▶ [Task requirements] The records are to be repeated in full. Every line must match.

[Collected data]
**********

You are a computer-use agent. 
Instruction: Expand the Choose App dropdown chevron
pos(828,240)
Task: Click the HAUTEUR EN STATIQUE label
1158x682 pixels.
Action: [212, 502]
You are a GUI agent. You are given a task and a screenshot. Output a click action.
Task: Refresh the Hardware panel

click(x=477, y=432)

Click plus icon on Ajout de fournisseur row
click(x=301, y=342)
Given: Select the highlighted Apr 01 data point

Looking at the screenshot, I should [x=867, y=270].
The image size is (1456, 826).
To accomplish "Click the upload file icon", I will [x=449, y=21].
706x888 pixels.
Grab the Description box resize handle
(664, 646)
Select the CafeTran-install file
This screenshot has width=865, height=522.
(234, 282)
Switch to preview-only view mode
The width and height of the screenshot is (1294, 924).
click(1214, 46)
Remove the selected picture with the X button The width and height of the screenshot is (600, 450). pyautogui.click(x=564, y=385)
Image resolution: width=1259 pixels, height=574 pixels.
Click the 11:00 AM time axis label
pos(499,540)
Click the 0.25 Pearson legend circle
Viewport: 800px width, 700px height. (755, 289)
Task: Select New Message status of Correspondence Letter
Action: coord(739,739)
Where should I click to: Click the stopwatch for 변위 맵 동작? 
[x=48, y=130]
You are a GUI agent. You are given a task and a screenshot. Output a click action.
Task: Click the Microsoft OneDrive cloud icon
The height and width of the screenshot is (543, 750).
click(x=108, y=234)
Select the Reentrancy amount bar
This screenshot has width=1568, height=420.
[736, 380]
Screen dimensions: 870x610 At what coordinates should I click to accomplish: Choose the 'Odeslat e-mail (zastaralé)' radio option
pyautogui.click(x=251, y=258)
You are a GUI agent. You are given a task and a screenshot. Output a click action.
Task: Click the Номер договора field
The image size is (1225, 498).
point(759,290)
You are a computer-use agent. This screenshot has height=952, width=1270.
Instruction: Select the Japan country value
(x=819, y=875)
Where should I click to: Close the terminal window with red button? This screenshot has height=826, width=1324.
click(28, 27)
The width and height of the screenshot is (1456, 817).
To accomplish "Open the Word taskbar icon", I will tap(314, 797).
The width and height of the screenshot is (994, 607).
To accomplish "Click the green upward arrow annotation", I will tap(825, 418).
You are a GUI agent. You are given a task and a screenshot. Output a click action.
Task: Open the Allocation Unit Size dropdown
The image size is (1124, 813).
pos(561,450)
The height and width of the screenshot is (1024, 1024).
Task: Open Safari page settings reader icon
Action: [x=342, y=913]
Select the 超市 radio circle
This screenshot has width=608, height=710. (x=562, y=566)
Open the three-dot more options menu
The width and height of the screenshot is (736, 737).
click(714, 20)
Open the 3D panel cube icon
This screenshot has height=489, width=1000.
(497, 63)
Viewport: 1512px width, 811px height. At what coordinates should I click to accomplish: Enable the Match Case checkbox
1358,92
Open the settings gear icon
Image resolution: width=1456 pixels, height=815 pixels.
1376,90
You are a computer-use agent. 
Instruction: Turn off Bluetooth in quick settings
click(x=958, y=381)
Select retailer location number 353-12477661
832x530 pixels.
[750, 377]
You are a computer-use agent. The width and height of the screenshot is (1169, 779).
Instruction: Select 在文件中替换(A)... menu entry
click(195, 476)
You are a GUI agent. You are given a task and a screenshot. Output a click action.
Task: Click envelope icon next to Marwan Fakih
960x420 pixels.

**********

▶ [Response area]
You are a computer-use agent. 
Instruction: Expand the Choose App dropdown chevron
pos(828,240)
Task: Click the HAUTEUR EN STATIQUE label
1158x682 pixels.
Action: [212, 502]
You are a GUI agent. You are given a task and a screenshot. Output a click action.
Task: Refresh the Hardware panel

click(x=477, y=432)

Click plus icon on Ajout de fournisseur row
click(x=301, y=342)
Given: Select the highlighted Apr 01 data point

Looking at the screenshot, I should [x=867, y=270].
The image size is (1456, 826).
To accomplish "Click the upload file icon", I will [x=449, y=21].
706x888 pixels.
Grab the Description box resize handle
(664, 646)
Select the CafeTran-install file
This screenshot has width=865, height=522.
(234, 282)
Switch to preview-only view mode
The width and height of the screenshot is (1294, 924).
click(1214, 46)
Remove the selected picture with the X button The width and height of the screenshot is (600, 450). pyautogui.click(x=564, y=385)
Image resolution: width=1259 pixels, height=574 pixels.
Click the 11:00 AM time axis label
pos(499,540)
Click the 0.25 Pearson legend circle
Viewport: 800px width, 700px height. (755, 289)
Task: Select New Message status of Correspondence Letter
Action: coord(739,739)
Where should I click to: Click the stopwatch for 변위 맵 동작? 
[x=48, y=130]
You are a GUI agent. You are given a task and a screenshot. Output a click action.
Task: Click the Microsoft OneDrive cloud icon
The height and width of the screenshot is (543, 750).
click(x=108, y=234)
Select the Reentrancy amount bar
This screenshot has width=1568, height=420.
[736, 380]
Screen dimensions: 870x610 At what coordinates should I click to accomplish: Choose the 'Odeslat e-mail (zastaralé)' radio option
pyautogui.click(x=251, y=258)
You are a GUI agent. You are given a task and a screenshot. Output a click action.
Task: Click the Номер договора field
The image size is (1225, 498).
point(759,290)
You are a computer-use agent. This screenshot has height=952, width=1270.
Instruction: Select the Japan country value
(x=819, y=875)
Where should I click to: Close the terminal window with red button? This screenshot has height=826, width=1324.
click(28, 27)
The width and height of the screenshot is (1456, 817).
To accomplish "Open the Word taskbar icon", I will tap(314, 797).
The width and height of the screenshot is (994, 607).
To accomplish "Click the green upward arrow annotation", I will tap(825, 418).
You are a GUI agent. You are given a task and a screenshot. Output a click action.
Task: Open the Allocation Unit Size dropdown
The image size is (1124, 813).
pos(561,450)
The height and width of the screenshot is (1024, 1024).
Task: Open Safari page settings reader icon
Action: [x=342, y=913]
Select the 超市 radio circle
This screenshot has width=608, height=710. (x=562, y=566)
Open the three-dot more options menu
The width and height of the screenshot is (736, 737).
click(714, 20)
Open the 3D panel cube icon
This screenshot has height=489, width=1000.
(497, 63)
Viewport: 1512px width, 811px height. At what coordinates should I click to accomplish: Enable the Match Case checkbox
1358,92
Open the settings gear icon
Image resolution: width=1456 pixels, height=815 pixels.
1376,90
You are a computer-use agent. 
Instruction: Turn off Bluetooth in quick settings
click(x=958, y=381)
Select retailer location number 353-12477661
832x530 pixels.
[750, 377]
You are a computer-use agent. The width and height of the screenshot is (1169, 779).
Instruction: Select 在文件中替换(A)... menu entry
click(195, 476)
You are a GUI agent. You are given a task and a screenshot. Output a click action.
Task: Click envelope icon next to Marwan Fakih
960x420 pixels.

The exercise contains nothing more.